***** Records provided *****

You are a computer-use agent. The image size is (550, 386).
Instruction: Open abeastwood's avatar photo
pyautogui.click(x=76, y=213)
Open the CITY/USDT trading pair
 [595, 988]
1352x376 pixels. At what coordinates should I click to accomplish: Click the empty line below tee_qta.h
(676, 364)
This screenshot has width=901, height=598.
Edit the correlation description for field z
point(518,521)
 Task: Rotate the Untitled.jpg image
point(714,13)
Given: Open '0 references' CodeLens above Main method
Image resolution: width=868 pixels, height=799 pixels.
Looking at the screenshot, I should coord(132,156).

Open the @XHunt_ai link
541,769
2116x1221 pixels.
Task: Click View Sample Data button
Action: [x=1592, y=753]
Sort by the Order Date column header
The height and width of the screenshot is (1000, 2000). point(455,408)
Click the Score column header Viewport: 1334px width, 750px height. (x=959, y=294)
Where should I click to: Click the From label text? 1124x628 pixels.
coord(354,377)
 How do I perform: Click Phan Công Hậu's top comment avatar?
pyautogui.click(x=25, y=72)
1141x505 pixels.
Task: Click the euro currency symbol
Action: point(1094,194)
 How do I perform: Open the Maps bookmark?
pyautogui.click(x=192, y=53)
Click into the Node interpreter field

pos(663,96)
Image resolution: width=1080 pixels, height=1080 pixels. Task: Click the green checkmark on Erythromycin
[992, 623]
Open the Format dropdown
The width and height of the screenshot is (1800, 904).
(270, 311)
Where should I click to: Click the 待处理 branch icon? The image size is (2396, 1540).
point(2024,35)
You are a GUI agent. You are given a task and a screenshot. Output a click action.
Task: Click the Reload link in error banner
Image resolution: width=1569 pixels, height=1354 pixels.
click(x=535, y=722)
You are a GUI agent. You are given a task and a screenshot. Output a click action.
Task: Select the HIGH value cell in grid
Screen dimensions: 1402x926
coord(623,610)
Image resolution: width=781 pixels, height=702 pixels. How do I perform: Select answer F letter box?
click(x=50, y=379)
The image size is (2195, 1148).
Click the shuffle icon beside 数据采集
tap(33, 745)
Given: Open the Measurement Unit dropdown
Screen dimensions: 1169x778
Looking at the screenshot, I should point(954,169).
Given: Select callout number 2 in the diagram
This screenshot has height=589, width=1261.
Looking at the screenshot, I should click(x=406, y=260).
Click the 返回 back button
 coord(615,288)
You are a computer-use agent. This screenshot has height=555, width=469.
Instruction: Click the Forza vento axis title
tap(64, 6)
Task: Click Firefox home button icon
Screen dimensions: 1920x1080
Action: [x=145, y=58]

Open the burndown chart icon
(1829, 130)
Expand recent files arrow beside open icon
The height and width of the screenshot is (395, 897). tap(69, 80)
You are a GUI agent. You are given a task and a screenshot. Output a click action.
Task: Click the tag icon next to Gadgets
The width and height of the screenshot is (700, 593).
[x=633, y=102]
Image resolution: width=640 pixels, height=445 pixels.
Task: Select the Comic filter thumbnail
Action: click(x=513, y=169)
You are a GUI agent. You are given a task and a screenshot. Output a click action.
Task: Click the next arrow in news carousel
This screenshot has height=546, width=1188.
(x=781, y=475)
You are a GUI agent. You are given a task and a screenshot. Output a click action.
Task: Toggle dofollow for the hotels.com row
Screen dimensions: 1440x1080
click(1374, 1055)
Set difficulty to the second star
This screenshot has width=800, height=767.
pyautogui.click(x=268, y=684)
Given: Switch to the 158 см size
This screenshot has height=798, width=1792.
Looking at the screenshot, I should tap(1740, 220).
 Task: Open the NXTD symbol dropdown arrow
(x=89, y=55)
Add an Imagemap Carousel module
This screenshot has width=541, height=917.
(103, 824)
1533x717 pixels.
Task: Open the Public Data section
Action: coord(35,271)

*****

◆ Short task ◆
Update all of the records by replacing every occurrence of "Screen dimensions" with "Display size". Leave everything else unchanged.

◆ Complete answer ◆
You are a computer-use agent. The image size is (550, 386).
Instruction: Open abeastwood's avatar photo
pyautogui.click(x=76, y=213)
Open the CITY/USDT trading pair
 [595, 988]
1352x376 pixels. At what coordinates should I click to accomplish: Click the empty line below tee_qta.h
(676, 364)
This screenshot has width=901, height=598.
Edit the correlation description for field z
point(518,521)
 Task: Rotate the Untitled.jpg image
point(714,13)
Given: Open '0 references' CodeLens above Main method
Image resolution: width=868 pixels, height=799 pixels.
Looking at the screenshot, I should coord(132,156).

Open the @XHunt_ai link
541,769
2116x1221 pixels.
Task: Click View Sample Data button
Action: [x=1592, y=753]
Sort by the Order Date column header
The height and width of the screenshot is (1000, 2000). point(455,408)
Click the Score column header Viewport: 1334px width, 750px height. (x=959, y=294)
Where should I click to: Click the From label text? 1124x628 pixels.
coord(354,377)
 How do I perform: Click Phan Công Hậu's top comment avatar?
pyautogui.click(x=25, y=72)
1141x505 pixels.
Task: Click the euro currency symbol
Action: point(1094,194)
 How do I perform: Open the Maps bookmark?
pyautogui.click(x=192, y=53)
Click into the Node interpreter field

pos(663,96)
Image resolution: width=1080 pixels, height=1080 pixels. Task: Click the green checkmark on Erythromycin
[992, 623]
Open the Format dropdown
The width and height of the screenshot is (1800, 904).
(270, 311)
Where should I click to: Click the 待处理 branch icon? The image size is (2396, 1540).
point(2024,35)
You are a GUI agent. You are given a task and a screenshot. Output a click action.
Task: Click the Reload link in error banner
Image resolution: width=1569 pixels, height=1354 pixels.
click(x=535, y=722)
You are a GUI agent. You are given a task and a screenshot. Output a click action.
Task: Select the HIGH value cell in grid
Display size: 1402x926
coord(623,610)
Image resolution: width=781 pixels, height=702 pixels. How do I perform: Select answer F letter box?
click(x=50, y=379)
The image size is (2195, 1148).
Click the shuffle icon beside 数据采集
tap(33, 745)
Given: Open the Measurement Unit dropdown
Display size: 1169x778
Looking at the screenshot, I should point(954,169).
Given: Select callout number 2 in the diagram
This screenshot has height=589, width=1261.
Looking at the screenshot, I should click(x=406, y=260).
Click the 返回 back button
 coord(615,288)
You are a computer-use agent. This screenshot has height=555, width=469.
Instruction: Click the Forza vento axis title
tap(64, 6)
Task: Click Firefox home button icon
Display size: 1920x1080
Action: [x=145, y=58]

Open the burndown chart icon
(1829, 130)
Expand recent files arrow beside open icon
The height and width of the screenshot is (395, 897). tap(69, 80)
You are a GUI agent. You are given a task and a screenshot. Output a click action.
Task: Click the tag icon next to Gadgets
The width and height of the screenshot is (700, 593).
[x=633, y=102]
Image resolution: width=640 pixels, height=445 pixels.
Task: Select the Comic filter thumbnail
Action: click(x=513, y=169)
You are a GUI agent. You are given a task and a screenshot. Output a click action.
Task: Click the next arrow in news carousel
This screenshot has height=546, width=1188.
(x=781, y=475)
You are a GUI agent. You are given a task and a screenshot. Output a click action.
Task: Toggle dofollow for the hotels.com row
Display size: 1440x1080
click(1374, 1055)
Set difficulty to the second star
This screenshot has width=800, height=767.
pyautogui.click(x=268, y=684)
Given: Switch to the 158 см size
This screenshot has height=798, width=1792.
Looking at the screenshot, I should tap(1740, 220).
 Task: Open the NXTD symbol dropdown arrow
(x=89, y=55)
Add an Imagemap Carousel module
This screenshot has width=541, height=917.
(103, 824)
1533x717 pixels.
Task: Open the Public Data section
Action: coord(35,271)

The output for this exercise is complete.